On the plus side, this is a proper historical drama.  It’s no Versailles or The Tudors: it does actually stick to the real people and the real series of events.  Well, main events, anyway.  It’s also positive that it’s looking at things from Anne’s point of view, and that it’s showing her as a deeply intelligent woman who championed the Reformation, rather than just as a scheming tart who stole another woman’s fella.

However, the dialogue’s really rather naff.  It tries to be clever, but doesn’t always manage it.   Some of it’s overloaded with metaphors (there are a lot of metaphors, symbols and omens) – ” Ooh, Jane, if you don’t know the rules, you shouldn’t play the game” – and some of it sounds like someone trying to be Jane Austen but not succeeding.  Jodie Turner-Smith’s really doing her best with it – her delivery of some of Anne’s bitchier lines reminded me of Joan Collins in Dynasty – but it’s just not that well-written.  The Boleyns all get some good lines – George and Jane Boleyn both come across very well, George as his sister’s chief supporter and Jane as a thoroughly nasty piece of work, and Cromwell does too, but Henry’s character didn’t come across at all.  And what on earth was that scene with Anne kissing Jane Seymour supposed to be about?  Jane, incidentally, is presented as a simpering little ninny.  Oh dear.  I thought we’d got past that idea.

The costumes are great.  It’s nice to see Bolton Castle being used for most of the indoor shots: I’ve been there a couple of times.  And the series is all right: I’ve seen far worse.  But this subject’s been covered so many times before that any new series would need to be absolutely outstanding to make a really big impression, and it isn’t.

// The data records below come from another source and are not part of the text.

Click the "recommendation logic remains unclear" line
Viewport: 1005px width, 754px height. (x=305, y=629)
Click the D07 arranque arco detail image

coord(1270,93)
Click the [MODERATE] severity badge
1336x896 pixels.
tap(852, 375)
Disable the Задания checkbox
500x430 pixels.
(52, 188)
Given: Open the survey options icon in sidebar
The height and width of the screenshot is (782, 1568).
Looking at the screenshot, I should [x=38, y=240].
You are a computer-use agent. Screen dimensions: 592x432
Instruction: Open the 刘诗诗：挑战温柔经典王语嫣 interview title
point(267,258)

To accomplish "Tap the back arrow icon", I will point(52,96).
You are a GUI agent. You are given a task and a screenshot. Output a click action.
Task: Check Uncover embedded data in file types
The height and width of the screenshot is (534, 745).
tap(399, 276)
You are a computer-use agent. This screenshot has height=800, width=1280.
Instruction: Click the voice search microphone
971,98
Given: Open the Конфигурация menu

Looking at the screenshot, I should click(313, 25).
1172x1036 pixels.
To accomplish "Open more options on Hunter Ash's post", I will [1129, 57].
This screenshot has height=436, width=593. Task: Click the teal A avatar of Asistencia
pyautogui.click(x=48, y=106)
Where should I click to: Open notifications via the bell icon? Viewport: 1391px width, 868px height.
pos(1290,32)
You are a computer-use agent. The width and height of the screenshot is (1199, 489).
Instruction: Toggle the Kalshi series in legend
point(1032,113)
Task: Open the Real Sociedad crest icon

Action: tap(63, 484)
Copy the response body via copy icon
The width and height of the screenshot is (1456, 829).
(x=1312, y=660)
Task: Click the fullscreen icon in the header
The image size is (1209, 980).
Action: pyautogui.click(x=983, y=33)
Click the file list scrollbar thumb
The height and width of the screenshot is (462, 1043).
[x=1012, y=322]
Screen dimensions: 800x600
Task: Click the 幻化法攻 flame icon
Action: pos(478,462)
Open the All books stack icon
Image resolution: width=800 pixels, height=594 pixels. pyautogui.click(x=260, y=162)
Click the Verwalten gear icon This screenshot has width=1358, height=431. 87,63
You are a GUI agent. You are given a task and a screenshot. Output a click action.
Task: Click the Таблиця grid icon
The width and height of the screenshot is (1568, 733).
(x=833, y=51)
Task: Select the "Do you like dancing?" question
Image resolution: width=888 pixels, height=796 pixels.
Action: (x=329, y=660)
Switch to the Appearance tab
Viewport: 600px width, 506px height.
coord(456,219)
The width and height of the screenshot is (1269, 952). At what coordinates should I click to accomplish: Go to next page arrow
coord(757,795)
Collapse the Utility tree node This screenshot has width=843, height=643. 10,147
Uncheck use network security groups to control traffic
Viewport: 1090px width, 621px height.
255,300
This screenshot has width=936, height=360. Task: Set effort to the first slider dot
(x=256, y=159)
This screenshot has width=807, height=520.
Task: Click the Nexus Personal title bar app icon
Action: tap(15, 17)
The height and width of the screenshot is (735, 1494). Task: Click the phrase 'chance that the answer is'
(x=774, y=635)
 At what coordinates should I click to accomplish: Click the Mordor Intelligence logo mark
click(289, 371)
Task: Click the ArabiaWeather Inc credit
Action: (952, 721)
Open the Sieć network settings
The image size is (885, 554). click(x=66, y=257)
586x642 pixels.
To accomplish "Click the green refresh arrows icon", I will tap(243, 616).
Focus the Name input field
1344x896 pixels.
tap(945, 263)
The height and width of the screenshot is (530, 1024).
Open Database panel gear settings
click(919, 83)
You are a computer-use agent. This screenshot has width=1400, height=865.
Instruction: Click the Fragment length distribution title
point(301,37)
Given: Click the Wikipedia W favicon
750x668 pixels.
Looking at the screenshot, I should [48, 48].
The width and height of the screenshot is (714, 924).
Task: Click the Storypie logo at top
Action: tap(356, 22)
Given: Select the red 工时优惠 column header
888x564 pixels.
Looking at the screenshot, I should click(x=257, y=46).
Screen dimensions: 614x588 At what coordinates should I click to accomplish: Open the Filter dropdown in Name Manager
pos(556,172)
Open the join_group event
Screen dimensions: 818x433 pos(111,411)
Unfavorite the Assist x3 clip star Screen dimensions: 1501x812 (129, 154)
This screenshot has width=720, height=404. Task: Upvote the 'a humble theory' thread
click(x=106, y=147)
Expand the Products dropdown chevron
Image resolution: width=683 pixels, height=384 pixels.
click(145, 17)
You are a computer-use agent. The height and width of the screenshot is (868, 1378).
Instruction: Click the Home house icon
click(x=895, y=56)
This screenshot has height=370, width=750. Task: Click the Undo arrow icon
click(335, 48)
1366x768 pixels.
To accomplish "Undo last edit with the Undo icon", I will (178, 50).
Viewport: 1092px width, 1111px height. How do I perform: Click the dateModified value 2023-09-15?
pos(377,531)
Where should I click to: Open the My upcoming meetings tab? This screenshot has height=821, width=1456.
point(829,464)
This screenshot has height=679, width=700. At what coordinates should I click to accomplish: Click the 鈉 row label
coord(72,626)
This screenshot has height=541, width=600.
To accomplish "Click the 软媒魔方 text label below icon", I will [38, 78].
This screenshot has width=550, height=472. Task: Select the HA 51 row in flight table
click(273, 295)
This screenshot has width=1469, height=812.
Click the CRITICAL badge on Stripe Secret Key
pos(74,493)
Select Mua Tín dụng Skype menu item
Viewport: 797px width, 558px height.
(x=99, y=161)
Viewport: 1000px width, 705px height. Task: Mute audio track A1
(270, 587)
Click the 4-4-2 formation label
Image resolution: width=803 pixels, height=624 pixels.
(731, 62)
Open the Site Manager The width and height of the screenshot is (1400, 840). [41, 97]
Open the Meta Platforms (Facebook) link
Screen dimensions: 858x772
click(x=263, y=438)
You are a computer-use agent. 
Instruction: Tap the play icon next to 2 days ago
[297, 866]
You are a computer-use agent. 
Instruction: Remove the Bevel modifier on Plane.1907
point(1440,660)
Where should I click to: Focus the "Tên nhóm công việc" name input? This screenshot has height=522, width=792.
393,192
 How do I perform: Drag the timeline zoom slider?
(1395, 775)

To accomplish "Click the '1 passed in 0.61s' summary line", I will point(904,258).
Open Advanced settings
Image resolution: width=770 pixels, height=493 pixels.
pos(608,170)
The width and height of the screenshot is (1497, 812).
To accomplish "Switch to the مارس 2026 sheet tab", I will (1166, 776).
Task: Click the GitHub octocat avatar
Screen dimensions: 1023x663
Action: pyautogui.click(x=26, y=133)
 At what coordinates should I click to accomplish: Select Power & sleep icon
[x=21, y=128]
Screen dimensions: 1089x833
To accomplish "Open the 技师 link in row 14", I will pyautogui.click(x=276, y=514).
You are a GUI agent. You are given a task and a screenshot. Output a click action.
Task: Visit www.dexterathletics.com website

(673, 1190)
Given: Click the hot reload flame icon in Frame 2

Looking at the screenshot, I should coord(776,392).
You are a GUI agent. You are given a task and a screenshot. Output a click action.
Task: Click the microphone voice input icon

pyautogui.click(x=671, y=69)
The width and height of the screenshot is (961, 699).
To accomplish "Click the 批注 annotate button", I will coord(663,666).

There’s been a lot of talk about the casting of a black actress to play a white historical figure.  There’s actually been a lot of talk about casting lately, and it’s getting a bit silly.  A non-Latina actress was pressurised into giving up the role of Maria in West Side Story; Russell T Davies said that straight actors shouldn’t play gay roles; the casting of British actress Cynthia Eriwo, rather than an American actress, as Harriet Tubman was criticised; people have questioned the casting of a Catholic actress as the Jewish heroine of Ridley Road; and, to cap it all, people moaned that Will Smith shouldn’t have been cast as Richard Williams because their skin isn’t exactly the same shade of black.  What next?  No-one should play a member of the Crawley family in Downton Abbey unless they’ve got a title?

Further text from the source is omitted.